§ **Supplied text**:
* begin *

FIG. 7 is a flow diagram depicting a method, in accordance with yet another embodiment of the present invention. FIG. 7 illustrates a method 700 of modifying a digital send job based on user input to a digital sending device. In one embodiment, method 700 is implemented with components of the exemplary system of FIG. 1 and the graphical representations described with reference to FIG. 2. In another embodiment, one or more steps of method 700 are embodied in a computer readable medium containing computer readable code such that a series of steps are implemented when the computer readable code is executed on a computing device. Method 700 begins in step 710. Various steps of the method 700 are described with respect to a digital sender performing the method. In some implementations, certain steps of method 700 are combined, performed simultaneously or in a different order, without deviating from the objective of method 700 or producing different results. In the following discussion, a “send proof image” is generally a graphic image embodied in an electronic data file in a memory device, such as for example, a scanned image or a scanned image combined with other image data stored or cached in memory. A physical manifestation of a “send proof image” includes a “send proof image” displayed to a graphical user interface display device or printed to a fixed medium.

In step 710, a first digital send proof image is generated based on a digital send job. In one embodiment, the first digital send proof generation is initiated by a user when the user desires modification of a pre-existing digital send job. In an embodiment, the first digital send proof image is generated by one or more computer programs executed by a processor. Image processing techniques for the generation and manipulation of proof images are known to the skilled practitioner and will not be further discussed. In another embodiment, the first digital send proof image is stored to a memory device after generation. In yet another embodiment, each pre-existing digital send job has a unique send job identifier that is associated with each digital send proof image corresponding to the digital send job.

In step 720, a stored user input template image is retrieved. In one embodiment, a user input template image is retrieved at any time after a first send proof image is generated. In another embodiment, a plurality of user input templates are stored in a memory. In still another embodiment, retrieving the user input template image includes the steps of receiving user template selections from a user interface of the digital sending device and dynamically configuring a user input template file based on the received user template selections.

* end *

§ **To-do list**:
A: List every figure that the method description refers to by number.
B: Answer each question from the method description:
(i) What does method 700 modify based on user input to a digital sending device?
(ii) What is associated with each digital send proof image corresponding to a pre-existing digital send job?
(iii) In which step is a stored user input template image retrieved?
The rows after this point have no connection to the method description.

§ **Dataset rows**:

* begin *

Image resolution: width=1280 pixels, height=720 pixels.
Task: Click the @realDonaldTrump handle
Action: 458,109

* end *
* begin *

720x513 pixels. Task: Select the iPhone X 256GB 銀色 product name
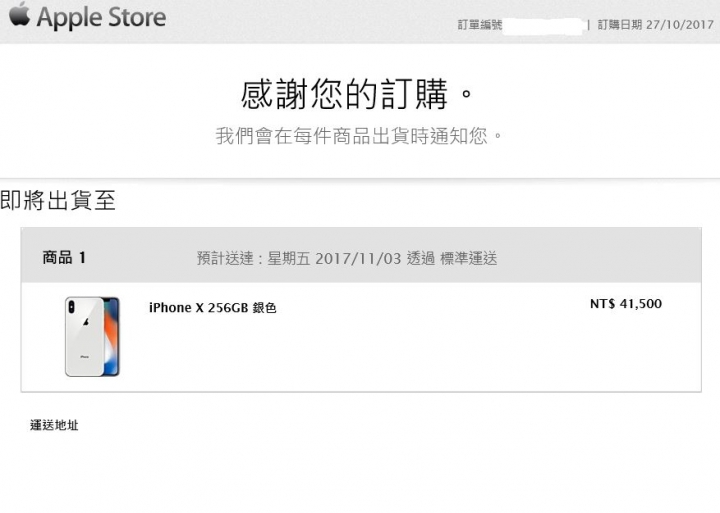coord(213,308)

* end *

§ **Task-by-task solutions**:
A: FIG. 7, FIG. 1, FIG. 2

B:
(i) A digital send job.
(ii) A unique send job identifier.
(iii) Step 720.